Serialize lightweight frame snapshot state.

Pixel data is omitted by default because intermediate frames can be large. Set include_image=True only for small fixtures or local debug.

to_json

to_json(*, include_image: bool = False) -> str

Serialize the snapshot to deterministic JSON.

debug_string

debug_string() -> str

Return a compact, pixel-safe debug representation.

IntermediateFrameOverlay dataclass

Immutable rendered overlay associated with an intermediate frame snapshot.

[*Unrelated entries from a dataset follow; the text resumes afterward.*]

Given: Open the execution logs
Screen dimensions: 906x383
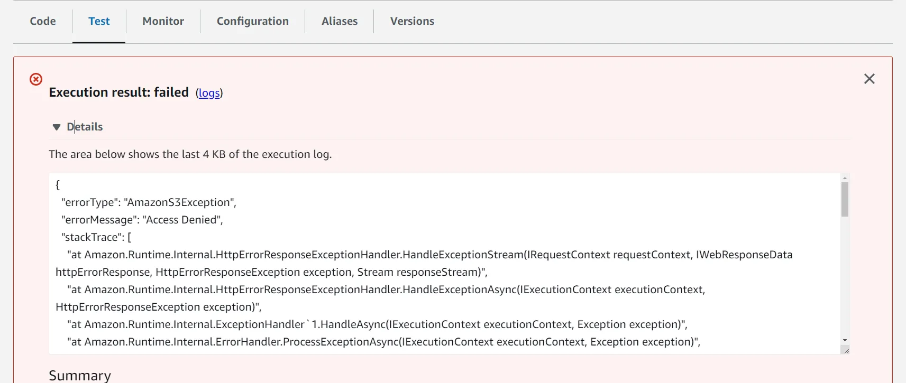Looking at the screenshot, I should click(x=209, y=93).
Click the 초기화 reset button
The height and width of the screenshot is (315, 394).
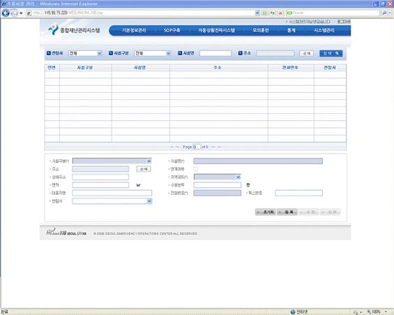266,212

Overlays are intentionally image-based rather than UI objects. This keeps frame processors free to emit masks, contours, heatmaps, or other debug images without coupling them to a specific visualization backend.

shape property

shape: tuple[int, ...]

Return the full overlay image shape.

spatial_shape property

spatial_shape: tuple[int, int]

Return the overlay shape as (height, width).

as_array

as_array(*, copy: bool = True) -> npt.NDArray[Any]

Return the overlay image, copying by default for caller safety.